··· Document excerpt ···
14. That that is so is clear from the Explanation to section 7(2) which says that the interest of a Hindu in the kutumba or kavaru which devolves by testamentary or intestate succession under sub-section (2) of that section is the share in the property which would have been allotted to the deceased if a partition of that property per capita had been made immediately before his or her death among all the members of the kutumba or kavaru, as the case may be and not the share which could have been claimed under the Aliyasantana law. The argument constructed on its provision was that since what passes under section 6 of the Estate Duty Act is the property which Gummanna Shetty was competent to dispose of, and what he was competent to so dispose of is the share at a partition had one been made immediately before his death on a per capita basis, the estate duty was exigible only in respect of the sixth share in the family property which is the share which could have been so allotted to him.

15. But the Assistant Controller proceeded to make his assessment not merely under section 6 of the Estate Duty Act but also under section 7(1) read with section 39. As explained on his behalf by Mr. Rajasekhara Murthy, appearing for the department, two consequences ensued when Gummanna Shetty died, one of which was the passing of the property to the extent of a sixth share under section 6 to his wife and children by the process of inheritance, and the other was the cesser of an interest with respect to the remaining sixth share under section 7(1) of the Act. Although the Assistant Controller did not in the course of his order in so many words depend upon section 6, Mr. Rajasekhara Murthy at one stage during the argument attempted to defend the order of assessment both under section 6 and under section 7, although his principal endeavour was to maintain the order solely on the basis of section 7. We were asked to say that, since Gummanna Shetty during his lifetime could have demanded a partition of the Aliyasantana family property under the provisions of the Aliyasantana Act and if that partition had been made immediately before his death, he would have been allotted a third share in that property, the value of that third share is the value of interest of which there was a cesser within the meaning of section 7(1) of the Estate Duty Act.
··· Supplied data ···
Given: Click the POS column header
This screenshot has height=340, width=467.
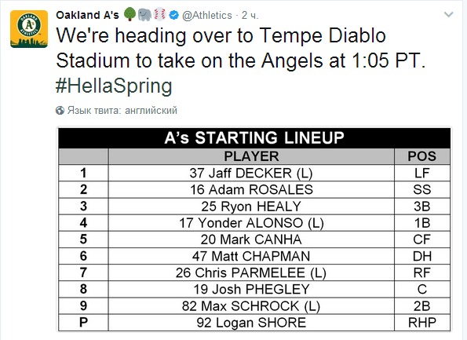Looking at the screenshot, I should pos(422,156).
···
#### [Prompt]
Write out the estate duty excerpt in full, word for word. Work only from the estate duty excerpt and leave the lines aside.

#### [Output]
14. That that is so is clear from the Explanation to section 7(2) which says that the interest of a Hindu in the kutumba or kavaru which devolves by testamentary or intestate succession under sub-section (2) of that section is the share in the property which would have been allotted to the deceased if a partition of that property per capita had been made immediately before his or her death among all the members of the kutumba or kavaru, as the case may be and not the share which could have been claimed under the Aliyasantana law. The argument constructed on its provision was that since what passes under section 6 of the Estate Duty Act is the property which Gummanna Shetty was competent to dispose of, and what he was competent to so dispose of is the share at a partition had one been made immediately before his death on a per capita basis, the estate duty was exigible only in respect of the sixth share in the family property which is the share which could have been so allotted to him.

15. But the Assistant Controller proceeded to make his assessment not merely under section 6 of the Estate Duty Act but also under section 7(1) read with section 39. As explained on his behalf by Mr. Rajasekhara Murthy, appearing for the department, two consequences ensued when Gummanna Shetty died, one of which was the passing of the property to the extent of a sixth share under section 6 to his wife and children by the process of inheritance, and the other was the cesser of an interest with respect to the remaining sixth share under section 7(1) of the Act. Although the Assistant Controller did not in the course of his order in so many words depend upon section 6, Mr. Rajasekhara Murthy at one stage during the argument attempted to defend the order of assessment both under section 6 and under section 7, although his principal endeavour was to maintain the order solely on the basis of section 7. We were asked to say that, since Gummanna Shetty during his lifetime could have demanded a partition of the Aliyasantana family property under the provisions of the Aliyasantana Act and if that partition had been made immediately before his death, he would have been allotted a third share in that property, the value of that third share is the value of interest of which there was a cesser within the meaning of section 7(1) of the Estate Duty Act.